Its funny how you really lock in on your due date like it will be Christmas morning. You'll awake to contractions and have a baby by the dinner hour. All of it organized and on schedule. And, the closer you get to that date, you also start thinking, "Wow, I could actually go even earlier! I'm at the END!"
Reality - I'll probably be late. But no one likes to think about this, *wink*.
Just a coupla things I'd like to take note of today - I feel CONSIDERABLY more sluggish today than I did one week ago. Its amazing how, near the end, each day that passes feels like an entire week. I move slow. I eat slow. My brain isn't firing on all cylindars. I wake up all night long. I pee moments after I just peed. And, I just feel like sitting and doing - NADA. Who IS this person? What happened to me? Am I still in here? Will I go back to the old me? Eh, I'm way to lazy to care about that right now (this is so not the real me. I'm a little worried but, again, don't want to exert any extra energy worrying about it).
My office had a lunch shower for me today and it was very sweet. Home made cupcakes (yellow cake + chocolate frosting, yum! I ate 2), gift table loaded with books, blankets, stuffed toys and other necessities, ...someone picked up my tab and we got out of work for 2 hours.
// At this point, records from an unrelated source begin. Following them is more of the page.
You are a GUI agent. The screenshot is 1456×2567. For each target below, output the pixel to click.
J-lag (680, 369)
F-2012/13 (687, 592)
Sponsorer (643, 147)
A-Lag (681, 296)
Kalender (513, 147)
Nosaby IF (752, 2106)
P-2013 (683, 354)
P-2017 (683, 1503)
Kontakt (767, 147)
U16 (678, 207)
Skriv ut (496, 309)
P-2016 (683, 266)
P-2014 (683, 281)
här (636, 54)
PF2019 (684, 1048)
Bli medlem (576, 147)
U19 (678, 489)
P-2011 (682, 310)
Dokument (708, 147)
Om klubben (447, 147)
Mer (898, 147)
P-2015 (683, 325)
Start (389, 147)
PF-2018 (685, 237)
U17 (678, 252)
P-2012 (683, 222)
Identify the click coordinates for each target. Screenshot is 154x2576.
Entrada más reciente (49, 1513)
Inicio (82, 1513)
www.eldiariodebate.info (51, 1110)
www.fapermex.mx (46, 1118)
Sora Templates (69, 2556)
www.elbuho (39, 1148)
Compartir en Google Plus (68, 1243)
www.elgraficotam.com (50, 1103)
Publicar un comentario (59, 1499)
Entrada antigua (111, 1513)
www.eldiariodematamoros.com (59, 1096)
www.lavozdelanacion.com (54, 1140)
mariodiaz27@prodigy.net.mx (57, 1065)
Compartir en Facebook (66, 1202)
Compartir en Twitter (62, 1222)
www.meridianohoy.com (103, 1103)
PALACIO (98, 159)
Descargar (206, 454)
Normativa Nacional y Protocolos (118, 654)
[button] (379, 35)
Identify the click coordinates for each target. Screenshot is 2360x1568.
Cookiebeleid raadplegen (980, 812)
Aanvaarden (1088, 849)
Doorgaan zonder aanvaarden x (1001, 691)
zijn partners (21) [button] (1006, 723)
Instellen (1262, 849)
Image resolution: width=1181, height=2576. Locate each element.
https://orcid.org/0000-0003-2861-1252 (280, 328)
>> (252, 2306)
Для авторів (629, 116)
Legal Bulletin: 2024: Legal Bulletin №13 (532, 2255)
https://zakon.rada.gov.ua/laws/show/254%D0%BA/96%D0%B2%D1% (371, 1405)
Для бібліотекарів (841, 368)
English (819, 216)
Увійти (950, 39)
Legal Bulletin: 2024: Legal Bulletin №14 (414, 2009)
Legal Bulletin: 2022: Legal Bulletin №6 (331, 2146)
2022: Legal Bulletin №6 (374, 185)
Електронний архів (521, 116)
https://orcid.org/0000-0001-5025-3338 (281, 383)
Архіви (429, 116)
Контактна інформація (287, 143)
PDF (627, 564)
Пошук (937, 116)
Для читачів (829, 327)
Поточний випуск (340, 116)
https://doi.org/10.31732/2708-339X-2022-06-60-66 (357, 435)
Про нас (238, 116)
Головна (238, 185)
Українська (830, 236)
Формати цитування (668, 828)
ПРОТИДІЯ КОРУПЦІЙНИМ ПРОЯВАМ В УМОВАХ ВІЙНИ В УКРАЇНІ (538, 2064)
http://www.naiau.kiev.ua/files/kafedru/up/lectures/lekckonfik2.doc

Perfect!
Just 2 more work days until another weekend... my countdown begins.
Up this weekend:
Get fitted for and buy a nursing bra or two.
Get the car seat installed.
Go buy a glider rocker, changing table pad.
Do some baby laundry and clean up the baby room.
Get house key copy made for L to watch the dogs should I go into labor.
Baby shower thank you's for coworkers.
Balance the checkbook (laugh at the numbers).